Activity:
Where the word "field" shows up in the entries below, please copy the whole line.

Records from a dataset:

"""

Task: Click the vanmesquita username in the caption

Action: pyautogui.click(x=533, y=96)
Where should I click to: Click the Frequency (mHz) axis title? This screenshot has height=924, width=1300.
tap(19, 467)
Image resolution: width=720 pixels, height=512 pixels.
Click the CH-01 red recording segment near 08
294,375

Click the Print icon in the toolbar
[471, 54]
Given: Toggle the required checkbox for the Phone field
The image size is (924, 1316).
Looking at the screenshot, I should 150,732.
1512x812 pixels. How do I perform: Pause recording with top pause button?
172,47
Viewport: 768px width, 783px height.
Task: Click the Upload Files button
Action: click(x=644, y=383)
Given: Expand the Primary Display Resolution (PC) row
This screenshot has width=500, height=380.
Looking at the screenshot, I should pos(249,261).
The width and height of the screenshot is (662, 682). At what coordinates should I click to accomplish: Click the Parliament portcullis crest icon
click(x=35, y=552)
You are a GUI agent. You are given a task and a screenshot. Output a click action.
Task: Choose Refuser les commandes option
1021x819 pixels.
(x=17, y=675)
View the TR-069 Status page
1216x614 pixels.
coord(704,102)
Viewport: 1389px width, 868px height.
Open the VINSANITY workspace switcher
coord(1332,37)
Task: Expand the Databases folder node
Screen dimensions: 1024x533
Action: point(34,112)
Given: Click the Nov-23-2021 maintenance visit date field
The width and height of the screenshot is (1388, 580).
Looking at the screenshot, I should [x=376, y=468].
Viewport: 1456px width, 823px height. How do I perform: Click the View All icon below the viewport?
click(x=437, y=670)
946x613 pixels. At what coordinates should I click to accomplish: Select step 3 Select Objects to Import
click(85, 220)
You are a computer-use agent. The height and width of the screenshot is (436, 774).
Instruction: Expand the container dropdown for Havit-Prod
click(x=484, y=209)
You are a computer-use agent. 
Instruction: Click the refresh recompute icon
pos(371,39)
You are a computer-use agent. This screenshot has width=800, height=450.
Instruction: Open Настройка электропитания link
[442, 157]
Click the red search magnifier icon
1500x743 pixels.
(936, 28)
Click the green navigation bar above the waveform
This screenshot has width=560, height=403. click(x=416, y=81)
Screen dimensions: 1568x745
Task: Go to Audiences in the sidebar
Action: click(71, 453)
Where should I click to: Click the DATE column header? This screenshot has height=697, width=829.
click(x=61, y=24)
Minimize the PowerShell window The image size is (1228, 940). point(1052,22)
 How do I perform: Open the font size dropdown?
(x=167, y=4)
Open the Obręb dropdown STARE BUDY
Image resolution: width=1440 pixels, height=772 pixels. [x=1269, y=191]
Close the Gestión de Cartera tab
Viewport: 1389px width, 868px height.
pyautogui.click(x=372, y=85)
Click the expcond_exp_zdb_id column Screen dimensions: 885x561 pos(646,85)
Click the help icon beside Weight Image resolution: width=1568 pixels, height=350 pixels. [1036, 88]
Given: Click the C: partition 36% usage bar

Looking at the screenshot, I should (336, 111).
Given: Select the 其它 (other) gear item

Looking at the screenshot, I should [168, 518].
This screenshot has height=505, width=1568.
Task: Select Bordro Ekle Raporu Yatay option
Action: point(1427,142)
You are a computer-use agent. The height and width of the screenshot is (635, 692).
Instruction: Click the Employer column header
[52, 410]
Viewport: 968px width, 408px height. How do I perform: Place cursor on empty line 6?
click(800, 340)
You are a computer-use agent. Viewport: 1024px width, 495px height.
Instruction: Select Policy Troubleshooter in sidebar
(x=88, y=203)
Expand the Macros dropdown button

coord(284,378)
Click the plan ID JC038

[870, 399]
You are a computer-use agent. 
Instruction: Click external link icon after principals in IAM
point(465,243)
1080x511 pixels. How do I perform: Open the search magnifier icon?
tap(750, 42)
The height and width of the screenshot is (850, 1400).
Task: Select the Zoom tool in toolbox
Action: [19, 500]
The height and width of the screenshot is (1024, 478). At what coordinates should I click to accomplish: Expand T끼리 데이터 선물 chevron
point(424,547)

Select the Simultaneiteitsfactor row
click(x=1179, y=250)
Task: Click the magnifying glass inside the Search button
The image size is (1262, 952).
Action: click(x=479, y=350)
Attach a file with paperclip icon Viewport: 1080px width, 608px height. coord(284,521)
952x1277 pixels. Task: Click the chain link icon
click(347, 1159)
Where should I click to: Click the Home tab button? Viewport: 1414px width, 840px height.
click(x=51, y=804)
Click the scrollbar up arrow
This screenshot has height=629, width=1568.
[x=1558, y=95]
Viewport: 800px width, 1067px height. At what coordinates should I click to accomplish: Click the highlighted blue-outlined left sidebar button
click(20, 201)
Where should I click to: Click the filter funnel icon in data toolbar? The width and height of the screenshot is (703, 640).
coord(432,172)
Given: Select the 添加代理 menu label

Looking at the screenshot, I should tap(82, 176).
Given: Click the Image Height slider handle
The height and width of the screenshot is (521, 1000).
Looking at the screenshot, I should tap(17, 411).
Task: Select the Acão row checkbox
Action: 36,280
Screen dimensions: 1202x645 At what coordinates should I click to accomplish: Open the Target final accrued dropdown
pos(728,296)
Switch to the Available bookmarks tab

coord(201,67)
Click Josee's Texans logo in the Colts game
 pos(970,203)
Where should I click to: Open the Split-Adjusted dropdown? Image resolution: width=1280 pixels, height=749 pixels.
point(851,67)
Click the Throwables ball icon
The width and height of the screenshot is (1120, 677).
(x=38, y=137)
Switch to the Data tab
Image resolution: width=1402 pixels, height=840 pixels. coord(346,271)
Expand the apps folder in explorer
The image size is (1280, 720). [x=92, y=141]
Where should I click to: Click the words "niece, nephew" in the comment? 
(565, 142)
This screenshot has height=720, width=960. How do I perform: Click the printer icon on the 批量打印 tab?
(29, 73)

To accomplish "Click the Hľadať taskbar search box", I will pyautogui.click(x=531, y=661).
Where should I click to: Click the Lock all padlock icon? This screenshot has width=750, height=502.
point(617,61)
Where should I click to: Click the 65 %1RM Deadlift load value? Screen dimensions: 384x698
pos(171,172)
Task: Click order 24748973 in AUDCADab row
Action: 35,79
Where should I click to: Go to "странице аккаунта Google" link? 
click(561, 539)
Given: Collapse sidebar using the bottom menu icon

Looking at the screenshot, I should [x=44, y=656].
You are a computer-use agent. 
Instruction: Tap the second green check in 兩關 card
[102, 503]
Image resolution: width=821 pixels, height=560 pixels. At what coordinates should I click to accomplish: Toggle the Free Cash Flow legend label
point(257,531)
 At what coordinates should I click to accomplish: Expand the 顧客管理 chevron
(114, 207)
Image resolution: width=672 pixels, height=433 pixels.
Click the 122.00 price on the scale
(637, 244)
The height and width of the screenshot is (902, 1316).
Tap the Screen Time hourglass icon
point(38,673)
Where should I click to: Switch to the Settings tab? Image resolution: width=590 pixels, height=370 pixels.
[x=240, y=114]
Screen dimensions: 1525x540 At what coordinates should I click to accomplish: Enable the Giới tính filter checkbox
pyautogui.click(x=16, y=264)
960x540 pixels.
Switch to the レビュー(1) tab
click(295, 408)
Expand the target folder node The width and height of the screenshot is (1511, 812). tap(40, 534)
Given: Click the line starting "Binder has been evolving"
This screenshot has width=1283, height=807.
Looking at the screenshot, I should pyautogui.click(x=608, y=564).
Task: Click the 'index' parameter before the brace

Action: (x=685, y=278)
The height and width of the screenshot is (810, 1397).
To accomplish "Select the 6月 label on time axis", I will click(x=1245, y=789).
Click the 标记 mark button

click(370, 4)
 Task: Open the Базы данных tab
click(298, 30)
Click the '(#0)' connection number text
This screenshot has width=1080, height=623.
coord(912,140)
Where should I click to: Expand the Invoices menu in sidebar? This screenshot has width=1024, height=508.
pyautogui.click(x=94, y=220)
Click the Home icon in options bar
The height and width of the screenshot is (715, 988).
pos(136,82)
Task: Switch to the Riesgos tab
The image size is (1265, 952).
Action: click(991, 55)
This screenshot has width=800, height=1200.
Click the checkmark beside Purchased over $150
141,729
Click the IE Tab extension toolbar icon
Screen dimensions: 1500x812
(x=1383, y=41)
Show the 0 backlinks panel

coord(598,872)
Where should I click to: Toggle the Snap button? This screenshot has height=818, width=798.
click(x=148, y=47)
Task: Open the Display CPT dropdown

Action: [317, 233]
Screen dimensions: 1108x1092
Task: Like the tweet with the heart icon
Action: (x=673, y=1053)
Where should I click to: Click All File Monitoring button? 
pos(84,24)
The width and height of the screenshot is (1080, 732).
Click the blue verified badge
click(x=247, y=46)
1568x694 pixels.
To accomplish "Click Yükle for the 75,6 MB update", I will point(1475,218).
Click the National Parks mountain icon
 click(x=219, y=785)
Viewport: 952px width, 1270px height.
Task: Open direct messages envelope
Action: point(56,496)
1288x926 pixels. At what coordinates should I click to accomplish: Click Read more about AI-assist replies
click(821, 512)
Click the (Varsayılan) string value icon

"""

Expected answer:
Given: Toggle the required checkbox for the Phone field
Given: Click the Nov-23-2021 maintenance visit date field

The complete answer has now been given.